Mahler laissait le choix entre le baryton et l’alto pour le second protagoniste vocal. C’est le second qui est ici retenu, avec Anna Larsson. Son partenaire est un autre familier du répertoire wagnérien. Richard Dean Smith rencontre néanmoins des difficultés avec l’héroïsme de la chanson à boire, Das Tinklied von Jammer der Erde. La vitalité conjointe de la voix et de l’orchestre place la première en position défavorable, dont la projection est en son éveil perfectible. Selon une logique contrastante, le second chant, Der einsame im Herbst, confié à l’alto, est écrit dans un tempo lent, empreint de brumes et d’intériorité. Von der Jugend, pour ténor – le cycle observe une alternance rigoureuse des tessitures – a l’allure d’un scherzo, avec un trio central en modulation mineure et affecté d’un ralentissement. Von der Schönheit continue l’inspiration presque idyllique, à peine altérée par la section centrale au rythme de marche. Der Trunkene im Frühling présente la même organisation en forme de scherzo. L’ivresse du Lied est teintée de désespoir.

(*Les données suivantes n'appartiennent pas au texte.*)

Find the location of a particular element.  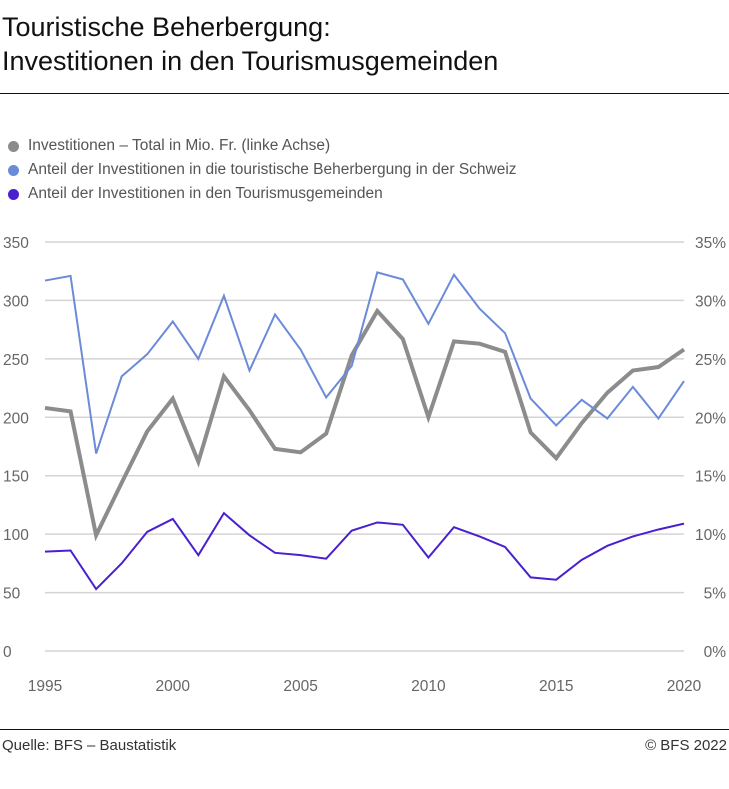

y-tick-left: 150 is located at coordinates (16, 478).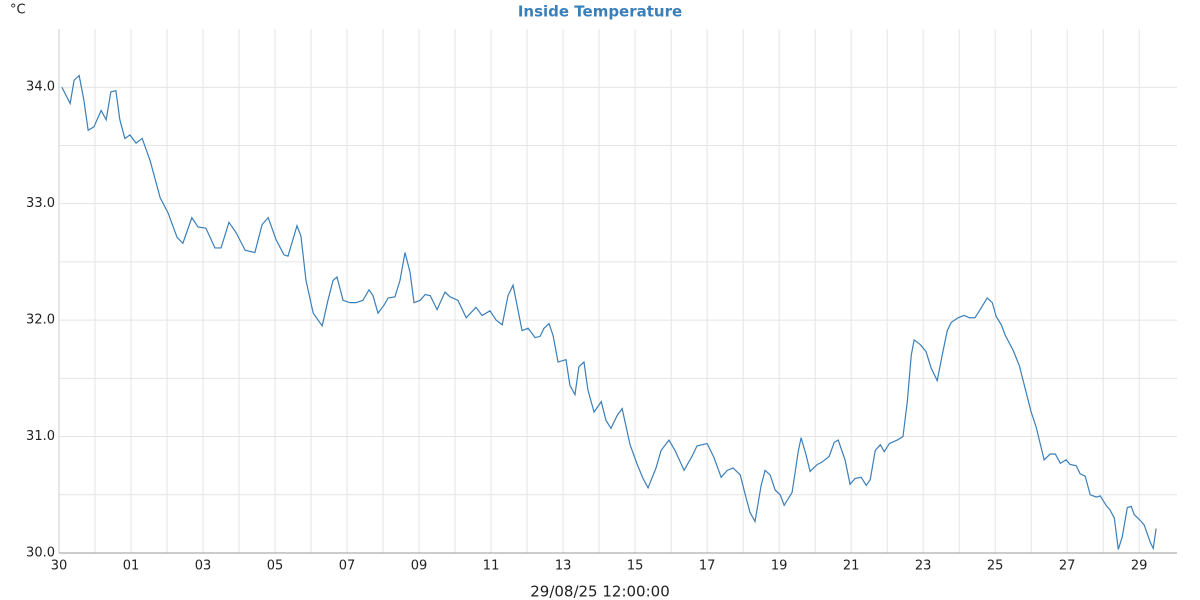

L’Abschied qui conclut le cycle est une des plus belles pages du répertoire. Anna Larsson l’interprète avec un soin notable, mais l’émotion, sans doute un peu trop propre, jamais ne bouleverse. Les derniers mots, « Ewig, ewig », résonnent avec plus de précision que d’abandon. La direction efficace de Fabio Luisi se révèle lisible mais pourrait davantage mettre en valeur les couleurs de la partition dont l’originalité semble rester pudiquement à demi-dévoilée.